Exercise prompt
The lines below starting at the line containing "The height and" and ending at the line containing "The width and" are to be repeated exactly, with both ends kept and nothing else added.

Available records

##############################

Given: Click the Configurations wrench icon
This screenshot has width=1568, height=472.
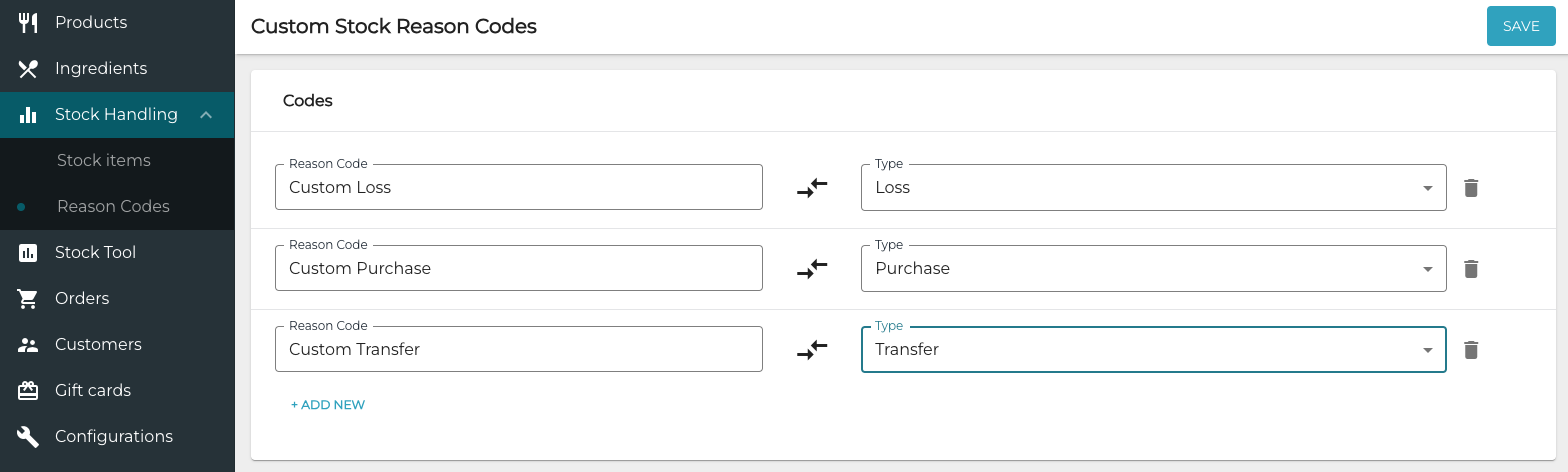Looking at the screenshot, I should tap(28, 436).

##############################

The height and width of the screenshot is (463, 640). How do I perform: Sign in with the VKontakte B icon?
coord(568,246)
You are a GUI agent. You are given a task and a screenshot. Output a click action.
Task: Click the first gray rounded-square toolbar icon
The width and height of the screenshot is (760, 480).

##############################

Exercise response
The height and width of the screenshot is (463, 640). How do I perform: Sign in with the VKontakte B icon?
coord(568,246)
You are a GUI agent. You are given a task and a screenshot. Output a click action.
Task: Click the first gray rounded-square toolbar icon
The width and height of the screenshot is (760, 480).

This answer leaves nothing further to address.